Exercise description:
Transcribe every one of the following records verbatim, preserving each line without alteration.

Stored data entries
»»

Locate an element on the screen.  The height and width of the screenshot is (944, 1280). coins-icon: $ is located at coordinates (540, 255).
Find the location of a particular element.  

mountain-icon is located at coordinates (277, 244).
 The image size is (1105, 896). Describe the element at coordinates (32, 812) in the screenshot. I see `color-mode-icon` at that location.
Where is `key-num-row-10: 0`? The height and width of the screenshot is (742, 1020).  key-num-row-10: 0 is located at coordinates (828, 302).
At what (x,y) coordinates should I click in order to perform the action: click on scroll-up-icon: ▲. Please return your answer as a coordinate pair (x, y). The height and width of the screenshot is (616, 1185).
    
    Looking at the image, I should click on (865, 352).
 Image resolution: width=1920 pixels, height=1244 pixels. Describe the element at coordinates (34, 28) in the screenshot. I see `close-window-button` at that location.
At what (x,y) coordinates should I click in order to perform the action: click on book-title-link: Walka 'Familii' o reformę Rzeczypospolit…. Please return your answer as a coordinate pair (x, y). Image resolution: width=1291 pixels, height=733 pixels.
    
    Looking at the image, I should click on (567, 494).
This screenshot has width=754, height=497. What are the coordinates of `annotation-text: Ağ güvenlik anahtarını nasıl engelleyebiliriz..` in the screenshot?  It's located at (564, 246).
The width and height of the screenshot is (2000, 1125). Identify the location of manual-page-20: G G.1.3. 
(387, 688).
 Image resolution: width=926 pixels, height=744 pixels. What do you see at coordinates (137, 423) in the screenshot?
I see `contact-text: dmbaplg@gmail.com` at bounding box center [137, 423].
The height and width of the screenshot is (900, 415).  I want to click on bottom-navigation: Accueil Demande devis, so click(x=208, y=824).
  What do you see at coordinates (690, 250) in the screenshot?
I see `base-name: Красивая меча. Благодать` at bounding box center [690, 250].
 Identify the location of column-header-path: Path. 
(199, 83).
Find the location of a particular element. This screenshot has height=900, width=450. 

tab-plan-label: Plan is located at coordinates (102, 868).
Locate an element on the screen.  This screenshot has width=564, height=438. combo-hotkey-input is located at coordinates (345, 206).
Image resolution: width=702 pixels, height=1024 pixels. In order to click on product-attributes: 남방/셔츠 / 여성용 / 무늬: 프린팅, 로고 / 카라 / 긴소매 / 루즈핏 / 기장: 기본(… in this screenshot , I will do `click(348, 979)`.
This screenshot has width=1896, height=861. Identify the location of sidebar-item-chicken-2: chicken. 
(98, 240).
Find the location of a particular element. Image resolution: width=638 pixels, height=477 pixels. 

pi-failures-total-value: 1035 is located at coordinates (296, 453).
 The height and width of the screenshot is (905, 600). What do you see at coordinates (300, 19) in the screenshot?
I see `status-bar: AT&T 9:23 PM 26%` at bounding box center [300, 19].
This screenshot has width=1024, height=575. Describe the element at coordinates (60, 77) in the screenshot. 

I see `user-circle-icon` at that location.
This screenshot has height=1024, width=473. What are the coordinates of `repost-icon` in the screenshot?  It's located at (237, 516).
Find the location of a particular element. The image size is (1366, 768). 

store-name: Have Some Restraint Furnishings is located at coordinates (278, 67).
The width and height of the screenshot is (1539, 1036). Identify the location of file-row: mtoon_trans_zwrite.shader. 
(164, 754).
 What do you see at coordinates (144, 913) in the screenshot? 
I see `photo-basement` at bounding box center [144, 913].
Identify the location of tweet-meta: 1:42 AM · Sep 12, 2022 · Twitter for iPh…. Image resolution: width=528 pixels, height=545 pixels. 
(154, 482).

««

Result:
Locate an element on the screen.  The height and width of the screenshot is (944, 1280). coins-icon: $ is located at coordinates (540, 255).
Find the location of a particular element.  

mountain-icon is located at coordinates (277, 244).
 The image size is (1105, 896). Describe the element at coordinates (32, 812) in the screenshot. I see `color-mode-icon` at that location.
Where is `key-num-row-10: 0`? The height and width of the screenshot is (742, 1020).  key-num-row-10: 0 is located at coordinates (828, 302).
At what (x,y) coordinates should I click in order to perform the action: click on scroll-up-icon: ▲. Please return your answer as a coordinate pair (x, y). The height and width of the screenshot is (616, 1185).
    
    Looking at the image, I should click on (865, 352).
 Image resolution: width=1920 pixels, height=1244 pixels. Describe the element at coordinates (34, 28) in the screenshot. I see `close-window-button` at that location.
At what (x,y) coordinates should I click in order to perform the action: click on book-title-link: Walka 'Familii' o reformę Rzeczypospolit…. Please return your answer as a coordinate pair (x, y). Image resolution: width=1291 pixels, height=733 pixels.
    
    Looking at the image, I should click on (567, 494).
This screenshot has width=754, height=497. What are the coordinates of `annotation-text: Ağ güvenlik anahtarını nasıl engelleyebiliriz..` in the screenshot?  It's located at (564, 246).
The width and height of the screenshot is (2000, 1125). Identify the location of manual-page-20: G G.1.3. 
(387, 688).
 Image resolution: width=926 pixels, height=744 pixels. What do you see at coordinates (137, 423) in the screenshot?
I see `contact-text: dmbaplg@gmail.com` at bounding box center [137, 423].
The height and width of the screenshot is (900, 415).  I want to click on bottom-navigation: Accueil Demande devis, so click(x=208, y=824).
  What do you see at coordinates (690, 250) in the screenshot?
I see `base-name: Красивая меча. Благодать` at bounding box center [690, 250].
 Identify the location of column-header-path: Path. 
(199, 83).
Find the location of a particular element. This screenshot has height=900, width=450. 

tab-plan-label: Plan is located at coordinates (102, 868).
Locate an element on the screen.  This screenshot has width=564, height=438. combo-hotkey-input is located at coordinates (345, 206).
Image resolution: width=702 pixels, height=1024 pixels. In order to click on product-attributes: 남방/셔츠 / 여성용 / 무늬: 프린팅, 로고 / 카라 / 긴소매 / 루즈핏 / 기장: 기본(… in this screenshot , I will do `click(348, 979)`.
This screenshot has width=1896, height=861. Identify the location of sidebar-item-chicken-2: chicken. 
(98, 240).
Find the location of a particular element. Image resolution: width=638 pixels, height=477 pixels. 

pi-failures-total-value: 1035 is located at coordinates (296, 453).
 The height and width of the screenshot is (905, 600). What do you see at coordinates (300, 19) in the screenshot?
I see `status-bar: AT&T 9:23 PM 26%` at bounding box center [300, 19].
This screenshot has width=1024, height=575. Describe the element at coordinates (60, 77) in the screenshot. 

I see `user-circle-icon` at that location.
This screenshot has height=1024, width=473. What are the coordinates of `repost-icon` in the screenshot?  It's located at (237, 516).
Find the location of a particular element. The image size is (1366, 768). 

store-name: Have Some Restraint Furnishings is located at coordinates (278, 67).
The width and height of the screenshot is (1539, 1036). Identify the location of file-row: mtoon_trans_zwrite.shader. 
(164, 754).
 What do you see at coordinates (144, 913) in the screenshot? 
I see `photo-basement` at bounding box center [144, 913].
Identify the location of tweet-meta: 1:42 AM · Sep 12, 2022 · Twitter for iPh…. Image resolution: width=528 pixels, height=545 pixels. 
(154, 482).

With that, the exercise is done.